La Montagne entre nous, un première bd réussie pour Marcel Shorjian et Jeanne Sterkers

la montagne entre nous bd

Trente ans plus tard, peut-on renouer avec un amour raté ? Dans ce premier album réussi, Marcel Shorjian et Jeanne Sterkers nous invitent à la nostalgie entre résignation et colère.

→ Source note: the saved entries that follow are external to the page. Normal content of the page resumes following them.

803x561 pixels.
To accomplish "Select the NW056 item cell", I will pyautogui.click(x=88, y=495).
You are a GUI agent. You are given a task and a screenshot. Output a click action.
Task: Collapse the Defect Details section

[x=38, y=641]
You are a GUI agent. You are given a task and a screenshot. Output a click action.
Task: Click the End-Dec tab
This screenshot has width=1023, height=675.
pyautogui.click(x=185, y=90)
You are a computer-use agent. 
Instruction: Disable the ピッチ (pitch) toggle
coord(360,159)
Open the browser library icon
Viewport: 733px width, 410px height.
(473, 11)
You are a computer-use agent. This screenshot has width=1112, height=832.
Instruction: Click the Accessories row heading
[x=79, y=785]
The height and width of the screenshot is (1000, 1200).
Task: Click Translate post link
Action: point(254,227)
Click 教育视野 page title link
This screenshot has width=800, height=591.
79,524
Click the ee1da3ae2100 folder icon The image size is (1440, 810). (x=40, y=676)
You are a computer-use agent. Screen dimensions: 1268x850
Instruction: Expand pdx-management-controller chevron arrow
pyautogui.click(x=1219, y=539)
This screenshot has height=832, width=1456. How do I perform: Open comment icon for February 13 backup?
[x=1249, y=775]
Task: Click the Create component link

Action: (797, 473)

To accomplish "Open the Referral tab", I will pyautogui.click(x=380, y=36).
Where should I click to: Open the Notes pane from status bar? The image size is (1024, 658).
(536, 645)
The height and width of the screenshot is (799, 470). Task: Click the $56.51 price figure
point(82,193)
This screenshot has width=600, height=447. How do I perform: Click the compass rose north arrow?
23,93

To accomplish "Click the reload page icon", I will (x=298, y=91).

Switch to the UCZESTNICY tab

Il suffit parfois de feuilleter une BD pour en connaitre immédiatement la tonalité. Il en est ainsi avec La Montagne entre nous, premier album en duo de Marcel Shorjian et Jeanne Sterkers. Les nuances des couleurs sont douces et calmes. On y voit des paysages sereins de montagne et un petit village. Saumon, ocre, gris ou bleu pâle colorient le silence, le recueillement. Quant au trait estompé et imprécis des personnages, il leur confère d’entrée une tendresse délicate. La tension du récit viendra des situations et des mots, pas des cases poétiques et mélancoliques qui nous font tourner les pages lentement. La tension va venir progressivement même si dès la troisième page, un souvenir douloureux à peine esquissé, sur un quai de gare, éveille notre attention. C’est Marcia qui arrive sur ce quai. Marcia, c’est ce prénom qui la désigne comme une femme, tant son physique est celui d’un homme mûr. Une silhouette, des vêtements, une coiffure qui éliminent toute trace de féminité. Une manière de dire que notre corps ne nous définit pas. Nous sommes en 2013, le mouvement réactionnaire « La manif pour tous » bat le pavé contre la loi Taubira. C’est le moment choisi par la sexagénaire pour revenir, sous le prétexte d’une sépulture, dans son village natal. Elle loge à l’hôtel et pas chez sa mère, premier signe d’un passé douloureux, qui va émerger au fil des pages et des rencontres. Sa mère, muette et immobile, Elise la patronne de l’hôtel et gardienne des secrets du passé, Florence la veuve du défunt et amie de Marcia, vont l’aider à dévoiler des secrets, des malentendus, des « trajectoires de vie basées sur un mensonge ».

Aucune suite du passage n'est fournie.